■ **Entries pointing to words and elements**:

★ ★ ★ ★

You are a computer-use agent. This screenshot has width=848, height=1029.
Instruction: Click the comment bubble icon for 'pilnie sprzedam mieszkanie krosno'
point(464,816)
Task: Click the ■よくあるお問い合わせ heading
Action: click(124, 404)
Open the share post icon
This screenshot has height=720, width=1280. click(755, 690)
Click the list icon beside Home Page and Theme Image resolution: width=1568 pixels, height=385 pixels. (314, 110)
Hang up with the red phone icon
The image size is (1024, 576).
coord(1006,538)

★ ★ ★ ★

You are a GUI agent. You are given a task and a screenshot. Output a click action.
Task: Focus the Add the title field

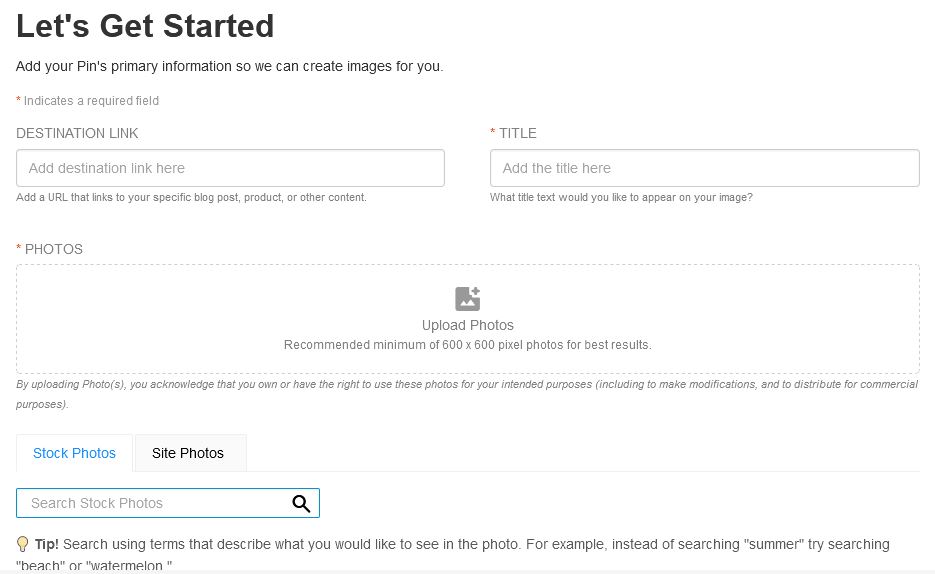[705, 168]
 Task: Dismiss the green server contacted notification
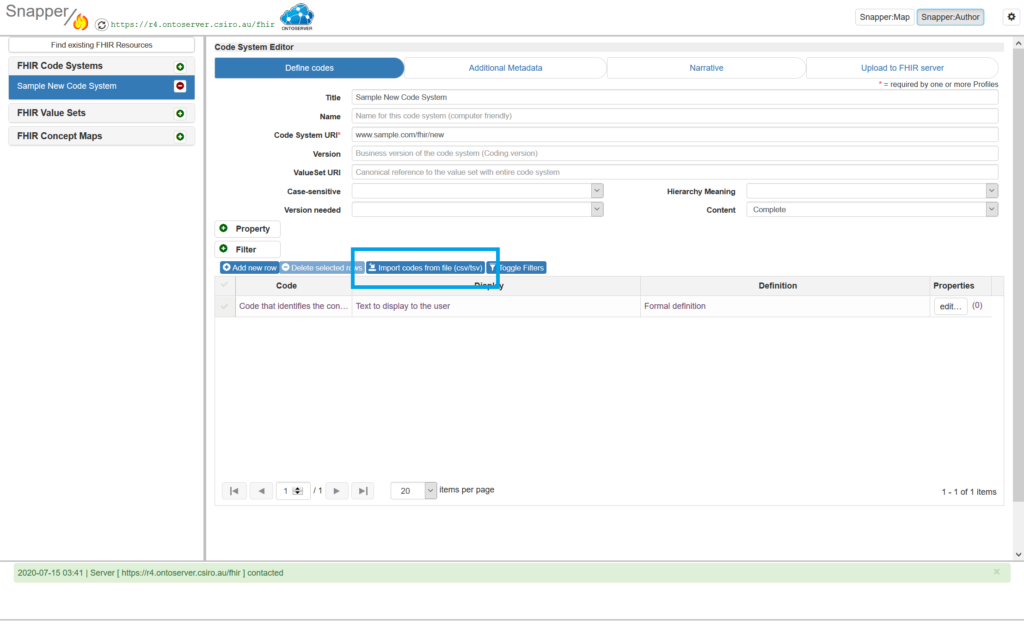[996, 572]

★ ★ ★ ★

■ **Written problem**: Format the records from the line containing "You are a computer-use" through the line containing "This screenshot has height=720, width=1280." as a Markdown table with the columns No. and Text. Give each line's row number in No., and leave out any blank lines.

■ **Answer to the problem**:
| No. | Text |
|---|---|
| 1 | You are a computer-use agent. This screenshot has width=848, height=1029. |
| 2 | Instruction: Click the comment bubble icon for 'pilnie sprzedam mieszkanie krosno' |
| 3 | point(464,816) |
| 4 | Task: Click the ■よくあるお問い合わせ heading |
| 5 | Action: click(124, 404) |
| 6 | Open the share post icon |
| 7 | This screenshot has height=720, width=1280. click(755, 690) |